• **Do this**: Please render the items as a two-column CSV with the headers "item" and "answer", one row per item, putting each item's text and its answer in a quoted field with line breaks replaced by spaces. Begin at the line that has "Click the UNITS label cell" and stop after the line that has "I will coord(359,497).".

• **Supplied entries**:
⁂

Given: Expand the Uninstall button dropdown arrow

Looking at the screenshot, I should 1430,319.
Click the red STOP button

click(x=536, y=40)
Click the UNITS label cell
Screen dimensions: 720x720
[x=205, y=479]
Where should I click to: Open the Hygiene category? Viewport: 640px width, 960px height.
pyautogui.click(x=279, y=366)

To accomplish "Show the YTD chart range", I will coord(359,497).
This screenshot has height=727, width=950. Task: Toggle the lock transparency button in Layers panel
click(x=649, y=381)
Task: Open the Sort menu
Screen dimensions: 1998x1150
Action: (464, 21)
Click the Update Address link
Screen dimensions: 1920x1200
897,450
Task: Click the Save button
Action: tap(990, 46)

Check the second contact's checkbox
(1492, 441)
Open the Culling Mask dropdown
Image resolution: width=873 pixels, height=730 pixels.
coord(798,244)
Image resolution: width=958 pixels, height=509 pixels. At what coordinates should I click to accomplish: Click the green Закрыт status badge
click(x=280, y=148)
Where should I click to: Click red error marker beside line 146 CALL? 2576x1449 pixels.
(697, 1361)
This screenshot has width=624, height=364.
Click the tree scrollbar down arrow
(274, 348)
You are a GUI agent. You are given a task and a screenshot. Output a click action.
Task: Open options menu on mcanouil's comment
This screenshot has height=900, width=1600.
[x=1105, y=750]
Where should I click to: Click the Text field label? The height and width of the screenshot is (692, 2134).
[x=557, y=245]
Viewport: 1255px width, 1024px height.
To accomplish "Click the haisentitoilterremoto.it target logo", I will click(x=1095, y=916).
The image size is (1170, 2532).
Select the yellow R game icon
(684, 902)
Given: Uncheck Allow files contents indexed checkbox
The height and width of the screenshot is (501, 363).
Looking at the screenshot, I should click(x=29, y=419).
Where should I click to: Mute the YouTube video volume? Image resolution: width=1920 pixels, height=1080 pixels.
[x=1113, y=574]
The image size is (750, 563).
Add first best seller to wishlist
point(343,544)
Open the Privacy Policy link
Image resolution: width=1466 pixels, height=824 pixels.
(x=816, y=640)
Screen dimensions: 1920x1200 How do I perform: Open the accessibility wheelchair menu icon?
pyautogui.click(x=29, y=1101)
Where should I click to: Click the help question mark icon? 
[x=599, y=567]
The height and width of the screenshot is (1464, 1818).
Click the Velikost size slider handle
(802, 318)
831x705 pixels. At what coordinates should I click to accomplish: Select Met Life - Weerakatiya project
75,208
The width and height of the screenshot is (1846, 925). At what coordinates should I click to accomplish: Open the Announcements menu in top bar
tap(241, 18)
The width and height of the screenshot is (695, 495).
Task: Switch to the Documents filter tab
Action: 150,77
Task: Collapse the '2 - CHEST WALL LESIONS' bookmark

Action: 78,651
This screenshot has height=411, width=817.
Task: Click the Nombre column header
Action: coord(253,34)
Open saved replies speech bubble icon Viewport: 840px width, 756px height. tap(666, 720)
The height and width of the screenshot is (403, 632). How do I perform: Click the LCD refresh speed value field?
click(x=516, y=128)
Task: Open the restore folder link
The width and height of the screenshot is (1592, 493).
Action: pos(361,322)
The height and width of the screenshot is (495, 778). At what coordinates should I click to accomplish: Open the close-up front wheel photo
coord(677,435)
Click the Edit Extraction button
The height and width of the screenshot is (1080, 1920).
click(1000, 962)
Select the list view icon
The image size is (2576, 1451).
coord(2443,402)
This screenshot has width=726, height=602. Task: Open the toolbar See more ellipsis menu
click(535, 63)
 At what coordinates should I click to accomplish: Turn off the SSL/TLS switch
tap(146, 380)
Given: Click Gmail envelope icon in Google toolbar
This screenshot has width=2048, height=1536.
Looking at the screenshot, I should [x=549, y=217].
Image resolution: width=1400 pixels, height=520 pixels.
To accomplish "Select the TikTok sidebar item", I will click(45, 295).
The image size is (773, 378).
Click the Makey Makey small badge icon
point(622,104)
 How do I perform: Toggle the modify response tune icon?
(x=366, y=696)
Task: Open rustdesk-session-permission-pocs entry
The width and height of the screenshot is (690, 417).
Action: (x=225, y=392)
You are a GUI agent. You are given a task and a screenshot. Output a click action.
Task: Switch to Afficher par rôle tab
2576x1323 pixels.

⁂

• **Full output**:
item,answer
"Click the UNITS label cell Screen dimensions: 720x720","[x=205, y=479]"
"Where should I click to: Open the Hygiene category? Viewport: 640px width, 960px height.","pyautogui.click(x=279, y=366)"
"To accomplish ""Show the YTD chart range"",","I will coord(359,497)."